**BLOQUE DE TEXTO**
<<<<

Qué conocimiento hay tras un plato estéticamente bello
El plato como constructo estético aspira siempre al debate de las fronteras entre arte y artesanía. Su utilidad como herramienta de uso corriente invalida, de entrada, buena parte de sus pretensiones artísticas, si bien hay matices, por no hablar de las sinergias formales entre receta y continente. La identidad de un recipiente va más allá de su forma de uso.
Un plato de batalla Oftast de Ikea, ideado por un comité multidisciplinar como manufactura de gran consumo, expresa la quintaesencia del útil contemporáneo: funcional y clónico; casi fungible, dado su bajo coste, y carente, por mera repetición bruta, de singularidad. Una pieza única de porcelana hecha a mano en un taller ancestral de Limoges o una escudilla exclusiva de la alfarería artesana de Naharro de La Rioja –cuyo propietario es escultor– creadas con el propósito de complementar el servicio de una receta concreta de alta cocina que solo se servirá una temporada, inevitablemente contiene, por concordancia, pensamiento y especificidad, una esencia más elevada, al menos en lo que se refiere al palimpsesto cultural de nuestra mente abstracta.

>>>>

[Registros de ubicación de palabras y elementos]

<<<<

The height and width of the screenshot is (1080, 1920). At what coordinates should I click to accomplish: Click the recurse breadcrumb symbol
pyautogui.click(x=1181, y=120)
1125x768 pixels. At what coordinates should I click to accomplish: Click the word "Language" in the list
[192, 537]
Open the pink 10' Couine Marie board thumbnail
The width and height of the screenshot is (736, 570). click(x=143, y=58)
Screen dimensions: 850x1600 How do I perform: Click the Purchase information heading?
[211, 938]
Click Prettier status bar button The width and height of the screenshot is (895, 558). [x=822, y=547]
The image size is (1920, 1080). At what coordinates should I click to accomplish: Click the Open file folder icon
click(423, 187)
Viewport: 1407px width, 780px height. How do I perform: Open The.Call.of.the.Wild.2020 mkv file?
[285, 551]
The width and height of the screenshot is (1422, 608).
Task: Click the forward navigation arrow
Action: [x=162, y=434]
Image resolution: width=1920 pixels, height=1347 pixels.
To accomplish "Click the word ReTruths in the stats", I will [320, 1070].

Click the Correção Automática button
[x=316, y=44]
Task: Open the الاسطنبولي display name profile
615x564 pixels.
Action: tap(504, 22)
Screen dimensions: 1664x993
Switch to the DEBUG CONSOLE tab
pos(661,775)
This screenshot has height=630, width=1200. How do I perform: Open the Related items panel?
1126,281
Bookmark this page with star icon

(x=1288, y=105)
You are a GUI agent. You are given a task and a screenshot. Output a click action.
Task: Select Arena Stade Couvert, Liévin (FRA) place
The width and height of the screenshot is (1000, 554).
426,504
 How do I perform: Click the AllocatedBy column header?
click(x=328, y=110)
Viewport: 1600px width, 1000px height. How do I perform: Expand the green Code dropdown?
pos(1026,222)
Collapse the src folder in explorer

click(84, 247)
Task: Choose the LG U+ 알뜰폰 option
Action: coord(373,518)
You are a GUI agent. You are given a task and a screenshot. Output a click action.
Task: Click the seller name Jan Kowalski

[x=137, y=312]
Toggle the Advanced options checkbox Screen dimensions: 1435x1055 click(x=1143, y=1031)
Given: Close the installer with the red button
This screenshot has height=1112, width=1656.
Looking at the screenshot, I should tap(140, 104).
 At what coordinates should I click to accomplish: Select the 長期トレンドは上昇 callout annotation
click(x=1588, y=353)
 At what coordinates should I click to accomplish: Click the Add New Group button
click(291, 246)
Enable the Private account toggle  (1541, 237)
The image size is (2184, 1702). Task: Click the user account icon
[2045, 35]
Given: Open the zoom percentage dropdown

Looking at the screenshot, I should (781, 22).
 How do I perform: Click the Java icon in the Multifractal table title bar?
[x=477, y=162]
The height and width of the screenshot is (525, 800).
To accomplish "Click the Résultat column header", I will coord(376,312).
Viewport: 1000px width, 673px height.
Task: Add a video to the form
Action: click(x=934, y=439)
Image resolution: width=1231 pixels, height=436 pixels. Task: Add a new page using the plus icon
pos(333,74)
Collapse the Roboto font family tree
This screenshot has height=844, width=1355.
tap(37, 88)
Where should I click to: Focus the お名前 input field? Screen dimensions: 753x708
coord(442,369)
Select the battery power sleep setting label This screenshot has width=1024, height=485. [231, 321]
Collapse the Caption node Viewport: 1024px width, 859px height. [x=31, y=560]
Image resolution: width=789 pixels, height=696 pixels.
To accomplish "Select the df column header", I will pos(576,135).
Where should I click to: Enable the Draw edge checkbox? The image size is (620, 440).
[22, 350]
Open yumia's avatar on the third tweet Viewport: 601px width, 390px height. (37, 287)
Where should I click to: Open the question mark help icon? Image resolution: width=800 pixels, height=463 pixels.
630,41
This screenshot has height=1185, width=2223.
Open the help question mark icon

>>>>

**OBJETIVO INDICADO 1**
Presenta como tabla Markdown, con las columnas Nº y Línea y sin las líneas en blanco, las líneas del listado que empiezan en la que contiene "Open the pink" y terminan tras la que contiene "Action: [x=162, y=434]".
**OBJETIVO INDICADO 2**
Escribe la continuación del texto sobre el plato como objeto estético a partir de su última oración.
El texto y el listado no guardan ninguna relación entre sí.

**RESULTADO FINAL 1**
| Nº | Línea |
|---|---|
| 1 | Open the pink 10' Couine Marie board thumbnail |
| 2 | The width and height of the screenshot is (736, 570). click(x=143, y=58) |
| 3 | Screen dimensions: 850x1600 How do I perform: Click the Purchase information heading? |
| 4 | [211, 938] |
| 5 | Click Prettier status bar button The width and height of the screenshot is (895, 558). [x=822, y=547] |
| 6 | The image size is (1920, 1080). At what coordinates should I click to accomplish: Click the Open file folder icon |
| 7 | click(423, 187) |
| 8 | Viewport: 1407px width, 780px height. How do I perform: Open The.Call.of.the.Wild.2020 mkv file? |
| 9 | [285, 551] |
| 10 | The width and height of the screenshot is (1422, 608). |
| 11 | Task: Click the forward navigation arrow |
| 12 | Action: [x=162, y=434] |

**RESULTADO FINAL 2**
En la cocina existe una estética visual y eso sí es indiscutible, al menos para quienes tienen la capacidad de ver. El filósofo polaco Władysław Tatarkiewicz, que tanto se enfrascó en analizar la estética, definió la obra de arte como “una reproducción de las cosas, o la construcción de formas o una expresión de tipo experimental que pueden deleitar, emocionar o conmocionar”, una proposición dialéctica de amplio espectro y buen margen para la interpretación, que podría dar pie a señalar un plato concreto como tal, en cuanto a una audiencia determinada que así lo acepte y con una forma de consumo que sí implique una confluencia sensorial compleja. Será, eso sí, irrelevante para la lid que algunos juegos de mesa del Four Seasons neoyorquino se exhiban en el MoMA; que Ferran Adrià fuera invitado a la feria Documenta de Kassel o que expusiera sus dibujos en el Drawing Center de Nueva York; que Dabiz Muñoz bautizara las recetas con la nomenclatura de platos-lienzo (y que Grant Achatz, el Beethoven de la cocina, le acusara de plagio en 2014 -para que Muñoz le devolviera con creces la bofetada tuitera, a su vez, acusándolo de plagio a Adrià-, para luego acabar cocinando a cuatro manos al año siguiente).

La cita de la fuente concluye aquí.